Oil Sands Crude From Canada Is 20% Worse for Environment Than Conventional American Crude

Keystone
Veto supporters rally in front of the White House on the same day U.S. President Barack Obama vetoed a Republican bill approving the Keystone XL oil pipeline from Canada, in Washington, February 24, 2015. Larry Downing/Reuters

Extracting and refining Canadian oil sands crude oil produces 20 percent more climate-warming greenhouse gas emissions than the same processes for conventional American crude, according to a peer-reviewed study funded by the U.S. Department of Energy. The finding adds more evidence to the argument that the Keystone XL pipeline will exacerbate the U.S.'s emissions. President Barack Obama has said he will not allow the Keystone XL pipeline to be built unless it "does not significantly exacerbate the problem of carbon pollution."

The study, published this month in Environmental Science & Technology, is the largest of its kind to look at wheel-to-wheel emissions from oil sands, meaning the emissions involved in the full life cycle of the oil: extracting, transporting, refining and ultimately burning the fuel for use in vehicles. The authors note that Canada's oil sands production is expected to more than double over the next 15 years, from 1.95 million barrels per day in 2013 to 4.81 million barrels per day by 2030.

Right now, only about 9 percent of the mix of crude oil that passes through U.S. refineries comes from Canadian oil sands. But as Canadian production of oil sands continues to grow, the researchers note much more of it will flow into U.S. refineries and contribute to total American emissions. How much more depends partly on the fate of pending pipeline projects. Keystone XL isn't the only major pipeline project planned to move Canadian oil sands over the U.S. border: Enbridge, another Canadian company, is currently working to significantly increase the capacity of its Alberta Clipper pipeline to push 800,000 barrels of tar sands crude per day over the North Dakota border.

The research team, composed of scientists from DOE's Argonne National Laboratory, Stanford University, and the University of California Davis, analyzed the monthly emissions data from 27 oil sands operations in Alberta, beginning in 2008. "No one has generated a data set as comprehensive as this," Adam Brandt, a co-author of the report and an assistant professor at Stanford's Department of Energy Resources Engineering, told The Wall Street Journal.

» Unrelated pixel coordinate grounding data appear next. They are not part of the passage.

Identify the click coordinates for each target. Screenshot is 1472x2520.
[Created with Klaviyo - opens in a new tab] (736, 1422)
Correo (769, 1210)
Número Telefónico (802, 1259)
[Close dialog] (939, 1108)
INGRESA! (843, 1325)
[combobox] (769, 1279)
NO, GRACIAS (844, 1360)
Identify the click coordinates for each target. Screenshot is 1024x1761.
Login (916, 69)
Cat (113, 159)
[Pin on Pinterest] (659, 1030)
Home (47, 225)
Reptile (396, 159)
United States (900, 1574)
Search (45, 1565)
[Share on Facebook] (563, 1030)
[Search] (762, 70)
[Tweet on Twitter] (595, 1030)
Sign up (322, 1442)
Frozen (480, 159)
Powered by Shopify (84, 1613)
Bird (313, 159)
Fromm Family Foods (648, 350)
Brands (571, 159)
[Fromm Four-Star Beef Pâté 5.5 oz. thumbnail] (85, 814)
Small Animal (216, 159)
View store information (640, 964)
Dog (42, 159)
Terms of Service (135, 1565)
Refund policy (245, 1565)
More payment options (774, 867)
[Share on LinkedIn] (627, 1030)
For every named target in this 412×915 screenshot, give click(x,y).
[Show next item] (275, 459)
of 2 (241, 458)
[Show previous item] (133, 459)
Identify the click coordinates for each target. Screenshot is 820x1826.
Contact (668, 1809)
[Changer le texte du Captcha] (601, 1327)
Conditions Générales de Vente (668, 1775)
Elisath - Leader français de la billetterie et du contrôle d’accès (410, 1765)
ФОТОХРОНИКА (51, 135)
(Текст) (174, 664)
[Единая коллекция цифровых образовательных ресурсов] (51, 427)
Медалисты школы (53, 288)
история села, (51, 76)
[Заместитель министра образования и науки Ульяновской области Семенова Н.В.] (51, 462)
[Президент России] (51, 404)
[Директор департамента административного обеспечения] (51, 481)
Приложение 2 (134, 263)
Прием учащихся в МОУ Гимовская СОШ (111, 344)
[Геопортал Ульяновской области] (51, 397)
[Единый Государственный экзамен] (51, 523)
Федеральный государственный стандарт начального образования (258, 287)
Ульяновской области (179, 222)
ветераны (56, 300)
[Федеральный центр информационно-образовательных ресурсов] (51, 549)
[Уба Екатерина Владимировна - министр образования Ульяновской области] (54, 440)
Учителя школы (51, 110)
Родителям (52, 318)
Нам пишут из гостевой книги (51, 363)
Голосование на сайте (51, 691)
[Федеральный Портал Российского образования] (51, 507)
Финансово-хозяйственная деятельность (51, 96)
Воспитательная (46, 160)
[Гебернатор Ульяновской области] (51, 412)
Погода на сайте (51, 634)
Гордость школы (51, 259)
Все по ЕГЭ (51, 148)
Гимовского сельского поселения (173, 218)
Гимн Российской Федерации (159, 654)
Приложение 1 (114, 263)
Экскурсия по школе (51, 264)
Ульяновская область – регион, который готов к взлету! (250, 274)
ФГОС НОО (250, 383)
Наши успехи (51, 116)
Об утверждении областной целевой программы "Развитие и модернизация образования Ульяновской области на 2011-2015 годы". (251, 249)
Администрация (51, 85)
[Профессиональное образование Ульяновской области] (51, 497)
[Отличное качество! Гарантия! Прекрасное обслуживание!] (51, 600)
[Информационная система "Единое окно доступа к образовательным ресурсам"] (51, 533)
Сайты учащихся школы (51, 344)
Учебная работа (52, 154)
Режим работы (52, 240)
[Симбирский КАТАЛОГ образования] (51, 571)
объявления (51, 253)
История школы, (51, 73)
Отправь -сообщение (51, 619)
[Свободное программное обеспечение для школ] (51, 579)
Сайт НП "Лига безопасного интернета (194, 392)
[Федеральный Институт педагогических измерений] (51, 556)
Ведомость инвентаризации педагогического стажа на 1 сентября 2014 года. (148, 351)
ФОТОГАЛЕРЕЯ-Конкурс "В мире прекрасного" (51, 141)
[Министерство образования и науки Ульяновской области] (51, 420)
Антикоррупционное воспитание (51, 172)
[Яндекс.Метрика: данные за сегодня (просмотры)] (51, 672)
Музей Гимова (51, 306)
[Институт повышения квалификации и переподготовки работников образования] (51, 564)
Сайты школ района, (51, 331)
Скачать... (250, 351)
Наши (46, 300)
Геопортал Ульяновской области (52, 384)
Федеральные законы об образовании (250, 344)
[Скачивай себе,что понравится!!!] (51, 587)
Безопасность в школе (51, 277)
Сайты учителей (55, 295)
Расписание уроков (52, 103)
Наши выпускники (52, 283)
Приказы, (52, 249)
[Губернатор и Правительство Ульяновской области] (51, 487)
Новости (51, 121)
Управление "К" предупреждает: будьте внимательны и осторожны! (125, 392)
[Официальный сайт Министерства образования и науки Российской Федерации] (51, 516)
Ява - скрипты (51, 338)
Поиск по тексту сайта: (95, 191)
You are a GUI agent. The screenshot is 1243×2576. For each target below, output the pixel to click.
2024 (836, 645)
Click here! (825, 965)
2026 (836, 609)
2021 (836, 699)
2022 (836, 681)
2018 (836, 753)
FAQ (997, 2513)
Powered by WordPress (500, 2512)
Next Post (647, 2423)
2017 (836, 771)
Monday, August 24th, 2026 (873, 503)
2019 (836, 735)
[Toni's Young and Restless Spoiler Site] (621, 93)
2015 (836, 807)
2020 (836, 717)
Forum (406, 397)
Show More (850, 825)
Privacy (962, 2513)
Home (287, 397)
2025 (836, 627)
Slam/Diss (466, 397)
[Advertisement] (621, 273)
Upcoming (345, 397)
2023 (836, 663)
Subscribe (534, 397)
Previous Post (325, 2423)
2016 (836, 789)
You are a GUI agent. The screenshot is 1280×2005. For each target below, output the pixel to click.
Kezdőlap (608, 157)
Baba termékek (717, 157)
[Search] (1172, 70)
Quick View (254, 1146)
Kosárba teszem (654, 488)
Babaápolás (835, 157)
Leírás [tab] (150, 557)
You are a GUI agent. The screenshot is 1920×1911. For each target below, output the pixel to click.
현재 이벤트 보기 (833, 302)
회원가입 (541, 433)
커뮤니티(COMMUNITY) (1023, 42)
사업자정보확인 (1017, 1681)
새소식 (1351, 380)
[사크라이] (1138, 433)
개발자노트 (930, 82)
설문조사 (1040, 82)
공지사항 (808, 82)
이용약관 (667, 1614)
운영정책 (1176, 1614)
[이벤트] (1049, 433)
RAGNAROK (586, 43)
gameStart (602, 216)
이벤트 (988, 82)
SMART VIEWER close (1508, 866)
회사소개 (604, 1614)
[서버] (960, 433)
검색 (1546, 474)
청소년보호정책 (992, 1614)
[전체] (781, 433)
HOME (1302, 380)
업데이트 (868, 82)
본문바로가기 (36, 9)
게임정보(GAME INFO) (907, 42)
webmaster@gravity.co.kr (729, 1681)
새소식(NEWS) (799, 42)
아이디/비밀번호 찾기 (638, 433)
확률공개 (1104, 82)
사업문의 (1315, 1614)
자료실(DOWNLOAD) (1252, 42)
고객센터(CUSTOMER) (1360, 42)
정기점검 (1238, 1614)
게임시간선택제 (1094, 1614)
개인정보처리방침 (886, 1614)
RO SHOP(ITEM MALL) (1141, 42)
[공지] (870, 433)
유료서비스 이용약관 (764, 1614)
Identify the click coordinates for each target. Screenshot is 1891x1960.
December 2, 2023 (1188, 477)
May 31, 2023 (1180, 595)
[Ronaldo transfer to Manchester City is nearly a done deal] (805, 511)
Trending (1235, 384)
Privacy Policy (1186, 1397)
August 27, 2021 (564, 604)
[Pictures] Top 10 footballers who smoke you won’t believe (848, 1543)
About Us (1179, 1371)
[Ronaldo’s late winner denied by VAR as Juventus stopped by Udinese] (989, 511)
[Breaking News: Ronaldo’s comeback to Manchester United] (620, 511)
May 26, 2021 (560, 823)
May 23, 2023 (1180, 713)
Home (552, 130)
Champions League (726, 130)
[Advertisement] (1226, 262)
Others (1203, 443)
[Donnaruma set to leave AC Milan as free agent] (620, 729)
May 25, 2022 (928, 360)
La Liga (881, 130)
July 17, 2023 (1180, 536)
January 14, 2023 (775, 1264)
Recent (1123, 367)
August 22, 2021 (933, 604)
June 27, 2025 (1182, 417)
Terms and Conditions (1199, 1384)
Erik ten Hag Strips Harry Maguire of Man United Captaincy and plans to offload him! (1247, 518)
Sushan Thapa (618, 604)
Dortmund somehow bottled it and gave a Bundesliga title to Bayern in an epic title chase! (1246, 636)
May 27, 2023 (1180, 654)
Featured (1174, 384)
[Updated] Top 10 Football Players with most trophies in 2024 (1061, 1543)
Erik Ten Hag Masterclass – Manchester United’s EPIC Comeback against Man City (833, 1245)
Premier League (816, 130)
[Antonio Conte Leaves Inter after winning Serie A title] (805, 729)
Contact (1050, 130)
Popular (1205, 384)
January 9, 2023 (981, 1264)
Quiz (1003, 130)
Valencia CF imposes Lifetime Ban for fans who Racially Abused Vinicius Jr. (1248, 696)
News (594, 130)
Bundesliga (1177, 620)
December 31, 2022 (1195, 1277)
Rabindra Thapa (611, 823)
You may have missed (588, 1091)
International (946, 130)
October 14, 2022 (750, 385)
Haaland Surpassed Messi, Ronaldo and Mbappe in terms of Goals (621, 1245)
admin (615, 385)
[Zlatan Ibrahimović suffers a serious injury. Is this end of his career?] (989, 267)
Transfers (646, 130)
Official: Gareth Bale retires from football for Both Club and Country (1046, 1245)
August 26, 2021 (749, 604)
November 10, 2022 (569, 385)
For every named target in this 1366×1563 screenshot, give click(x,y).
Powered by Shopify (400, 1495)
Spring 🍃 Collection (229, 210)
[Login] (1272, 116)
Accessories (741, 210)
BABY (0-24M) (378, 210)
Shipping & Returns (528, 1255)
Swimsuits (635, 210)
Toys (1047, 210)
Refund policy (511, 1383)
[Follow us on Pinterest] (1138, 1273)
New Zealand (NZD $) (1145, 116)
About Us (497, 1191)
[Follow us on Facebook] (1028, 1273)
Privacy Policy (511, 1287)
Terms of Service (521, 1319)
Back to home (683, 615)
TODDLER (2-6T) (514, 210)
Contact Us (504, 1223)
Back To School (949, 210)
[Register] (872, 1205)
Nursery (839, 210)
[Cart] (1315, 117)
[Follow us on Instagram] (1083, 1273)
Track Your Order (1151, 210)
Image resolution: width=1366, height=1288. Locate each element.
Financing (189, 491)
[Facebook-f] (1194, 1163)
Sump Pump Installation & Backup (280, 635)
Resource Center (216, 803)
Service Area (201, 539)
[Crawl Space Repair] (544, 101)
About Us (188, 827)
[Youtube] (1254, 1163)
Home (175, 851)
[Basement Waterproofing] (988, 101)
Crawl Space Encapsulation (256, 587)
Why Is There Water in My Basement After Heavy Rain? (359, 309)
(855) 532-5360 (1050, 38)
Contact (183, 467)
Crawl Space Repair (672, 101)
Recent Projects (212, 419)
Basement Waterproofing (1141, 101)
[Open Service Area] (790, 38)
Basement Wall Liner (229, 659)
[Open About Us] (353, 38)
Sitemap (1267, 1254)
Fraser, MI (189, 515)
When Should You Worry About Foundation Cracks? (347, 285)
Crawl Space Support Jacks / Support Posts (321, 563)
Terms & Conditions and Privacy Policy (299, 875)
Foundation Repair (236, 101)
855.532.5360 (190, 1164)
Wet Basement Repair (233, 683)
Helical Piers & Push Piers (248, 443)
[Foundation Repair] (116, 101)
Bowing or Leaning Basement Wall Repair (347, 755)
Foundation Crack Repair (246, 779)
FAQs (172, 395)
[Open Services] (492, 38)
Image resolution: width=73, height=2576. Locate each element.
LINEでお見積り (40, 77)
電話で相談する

They found that oil sands ultimately made into gasoline emit 18 percent more total greenhouse gases over their life cycle than gasoline derived from conventional U.S. crude does, and oil sands-derived deisel fuel produces 21 percent more greenhouse gases than conventionally-derived deisel.

"Without significant reduction in the energy intensity of extraction, separation, and upgrading of oil sands…higher emissions for gasoline and diesel production in the U.S. are expected when oil sands products become a larger fraction of the U.S. fuel mix," the authors conclude.